=== EXERCISE TASK ===
Report every line of the material that contains the string "resolution", treating uppercase and lowercase letters as distinct.

»»

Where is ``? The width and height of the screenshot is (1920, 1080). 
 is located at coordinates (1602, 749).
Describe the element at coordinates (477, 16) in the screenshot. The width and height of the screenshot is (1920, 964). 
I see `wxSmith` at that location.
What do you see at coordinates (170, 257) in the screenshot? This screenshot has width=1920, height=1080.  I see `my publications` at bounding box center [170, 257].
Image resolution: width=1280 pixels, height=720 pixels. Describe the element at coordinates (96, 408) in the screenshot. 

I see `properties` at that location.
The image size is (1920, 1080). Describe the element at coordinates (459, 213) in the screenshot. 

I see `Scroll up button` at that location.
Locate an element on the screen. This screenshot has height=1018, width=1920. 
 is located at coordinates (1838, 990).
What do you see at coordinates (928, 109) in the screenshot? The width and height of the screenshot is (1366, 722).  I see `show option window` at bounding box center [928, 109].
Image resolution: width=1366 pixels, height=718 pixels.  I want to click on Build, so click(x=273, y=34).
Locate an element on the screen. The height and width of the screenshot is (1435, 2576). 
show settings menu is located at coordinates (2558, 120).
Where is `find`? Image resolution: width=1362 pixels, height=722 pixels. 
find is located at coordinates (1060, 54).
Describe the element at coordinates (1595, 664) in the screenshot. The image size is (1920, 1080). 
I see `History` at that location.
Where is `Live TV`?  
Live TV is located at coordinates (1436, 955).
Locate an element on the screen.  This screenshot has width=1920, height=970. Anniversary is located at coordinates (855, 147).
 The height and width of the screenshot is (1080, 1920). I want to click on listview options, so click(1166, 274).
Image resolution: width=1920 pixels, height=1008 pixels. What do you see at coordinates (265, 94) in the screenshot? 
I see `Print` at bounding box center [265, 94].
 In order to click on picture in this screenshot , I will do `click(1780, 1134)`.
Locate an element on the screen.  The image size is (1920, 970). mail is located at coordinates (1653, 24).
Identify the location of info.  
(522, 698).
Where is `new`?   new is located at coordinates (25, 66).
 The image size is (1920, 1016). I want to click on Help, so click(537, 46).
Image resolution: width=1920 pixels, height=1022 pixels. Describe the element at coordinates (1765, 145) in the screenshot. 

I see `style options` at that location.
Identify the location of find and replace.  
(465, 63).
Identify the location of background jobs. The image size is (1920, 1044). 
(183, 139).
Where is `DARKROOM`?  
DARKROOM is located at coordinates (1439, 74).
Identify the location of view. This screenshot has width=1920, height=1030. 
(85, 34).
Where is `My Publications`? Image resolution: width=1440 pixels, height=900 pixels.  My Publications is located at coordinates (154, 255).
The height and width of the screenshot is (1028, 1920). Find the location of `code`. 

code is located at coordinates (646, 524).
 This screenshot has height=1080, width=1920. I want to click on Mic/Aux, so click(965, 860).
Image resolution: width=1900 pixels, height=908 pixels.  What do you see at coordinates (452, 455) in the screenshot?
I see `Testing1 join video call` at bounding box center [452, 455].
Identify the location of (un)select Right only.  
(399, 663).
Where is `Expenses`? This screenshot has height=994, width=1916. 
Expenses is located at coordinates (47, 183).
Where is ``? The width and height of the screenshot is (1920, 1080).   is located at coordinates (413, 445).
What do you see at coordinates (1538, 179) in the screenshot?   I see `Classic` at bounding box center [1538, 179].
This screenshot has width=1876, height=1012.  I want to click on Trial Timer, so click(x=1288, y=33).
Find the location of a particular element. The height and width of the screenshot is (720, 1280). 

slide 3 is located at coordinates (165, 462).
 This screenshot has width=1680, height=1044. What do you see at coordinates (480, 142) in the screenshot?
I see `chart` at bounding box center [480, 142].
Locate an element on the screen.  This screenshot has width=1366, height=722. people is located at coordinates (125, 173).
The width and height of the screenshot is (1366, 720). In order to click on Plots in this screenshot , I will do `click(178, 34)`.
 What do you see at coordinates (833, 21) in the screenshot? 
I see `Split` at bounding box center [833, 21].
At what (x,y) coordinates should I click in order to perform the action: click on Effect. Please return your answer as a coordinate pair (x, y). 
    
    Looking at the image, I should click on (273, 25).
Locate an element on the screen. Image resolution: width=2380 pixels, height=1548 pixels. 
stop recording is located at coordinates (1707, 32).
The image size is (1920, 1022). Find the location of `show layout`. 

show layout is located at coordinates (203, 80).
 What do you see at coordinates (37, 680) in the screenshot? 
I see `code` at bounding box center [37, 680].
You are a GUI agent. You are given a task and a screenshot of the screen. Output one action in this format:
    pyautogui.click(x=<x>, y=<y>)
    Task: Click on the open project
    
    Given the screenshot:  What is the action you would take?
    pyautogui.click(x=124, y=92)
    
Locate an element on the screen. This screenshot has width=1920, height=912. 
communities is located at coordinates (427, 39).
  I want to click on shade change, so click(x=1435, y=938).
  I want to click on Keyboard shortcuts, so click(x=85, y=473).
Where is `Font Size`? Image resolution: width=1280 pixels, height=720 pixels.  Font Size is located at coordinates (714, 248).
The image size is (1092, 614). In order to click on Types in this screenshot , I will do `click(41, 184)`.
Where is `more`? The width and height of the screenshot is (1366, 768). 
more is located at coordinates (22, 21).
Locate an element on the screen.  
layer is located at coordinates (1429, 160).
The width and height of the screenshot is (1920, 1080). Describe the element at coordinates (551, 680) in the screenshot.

««

=== RESULT OF THIS EXERCISE ===
Image resolution: width=1280 pixels, height=720 pixels. Describe the element at coordinates (96, 408) in the screenshot. 
Image resolution: width=1366 pixels, height=718 pixels.  I want to click on Build, so click(x=273, y=34).
Where is `find`? Image resolution: width=1362 pixels, height=722 pixels. 
Image resolution: width=1920 pixels, height=1008 pixels. What do you see at coordinates (265, 94) in the screenshot? 
Image resolution: width=1920 pixels, height=1022 pixels. Describe the element at coordinates (1765, 145) in the screenshot. 
Where is `My Publications`? Image resolution: width=1440 pixels, height=900 pixels.  My Publications is located at coordinates (154, 255).
Image resolution: width=1900 pixels, height=908 pixels.  What do you see at coordinates (452, 455) in the screenshot?
Locate an element on the screen. Image resolution: width=2380 pixels, height=1548 pixels. 
Where is `Font Size`? Image resolution: width=1280 pixels, height=720 pixels.  Font Size is located at coordinates (714, 248).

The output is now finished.